Он забрал подушку и одеяло и ушел спать на диване. Она лежала и смотрела перед собой. Жизнь была испорчена, безрадостная жизнь, отягощенная детьми. Дети. Больная жалость к ним. Завтра ушла бы. Сумела бы еще повернуть свою жизнь. Не все проскользнули годы. Ночь шла. Только под утро, с мокрыми, непросыхающими щеками, она заснула. Разбудил малыш. Привычно возился, покряхтывал, привычно стояла она подле него. Он утоленно, с глазами, еще опутанными сном, полез под одеяло. Она оглянулась. Диван был пуст. Алибаева не было. Время едва подползало к половине восьмого. Уже ушел и даже не вскипятил себе чаю. Так и надо. Бешеный, сумасшедший человек. Из-за чего? Из-за дрянной ненужной фотографии! Она даже содрогнулась — так ненавидела она его сейчас. Хорошо, что он ушел, очистил воздух от своей злобы. А она-то обрадовалась его ночному возвращению, подсела поближе… даже хотела просунуть голову под его руку. Дура. Можно было еще на полчаса закрыть глаза, забыться, пока не проснулись ребята.

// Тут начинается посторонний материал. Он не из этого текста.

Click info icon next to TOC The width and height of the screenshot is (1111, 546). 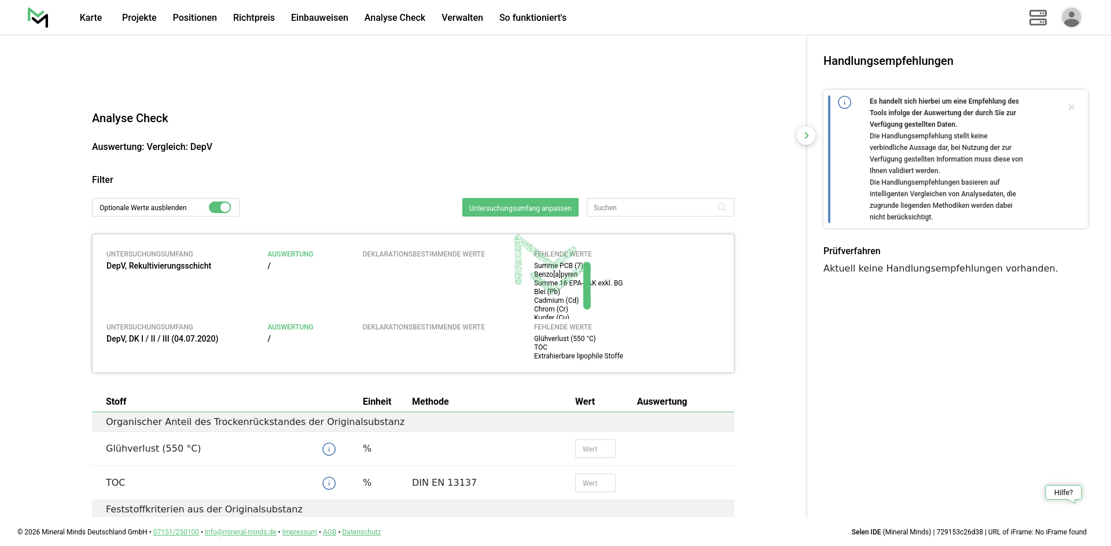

…В девятом часу Алибаев зашел в свой служебный кабинет. Кабинет был скучен и тесен. Накопились бумаги. Он перелистал было их, но сейчас же оставил. Иное тревожило его. Полчаса спустя от заведующего личным столом, такого же унылого и грузного, как его разбухшие папки, он узнал, что интересовались вчера его личным делом. Какой еще учет специалистов? Шевелится Япония. Да… знаете ли, Дальний Восток… всегда как на вулкане. Поверх очков смотрели обвислые геморроидальные глаза. Кто спрашивал его личное дело? У человека был мандат от горкома. За грязным окном кабинета краснела кирпичная стена. Подтеки известки несокрушимо связали эту тюремного вида стену. Ни одного часа, ни одной минуты в этой просиженной, прокуренной комнате! Приход Свияжинова, пропавшая фотография, личное дело, которое вдруг кому-то понадобилось… Денек на бережку. Золотые коронки во рту. Щегольская панама и негодованье, и испуг, и отчаяние тучного, захотевшего тоже хлебнуть, но так, чтобы только хлебнуть и сейчас же отползти, отдышаться человека. О, он повалит его, если придется… опадет туговатый животик, и перестанут атласно лосниться выбритые самодовольные щеки. А пока… запросто себя он не сдаст. Не одними только инспекционными целями была ограничена его трехдневная поездка. Только бы сегодняшний единственный день протянуть до ночи.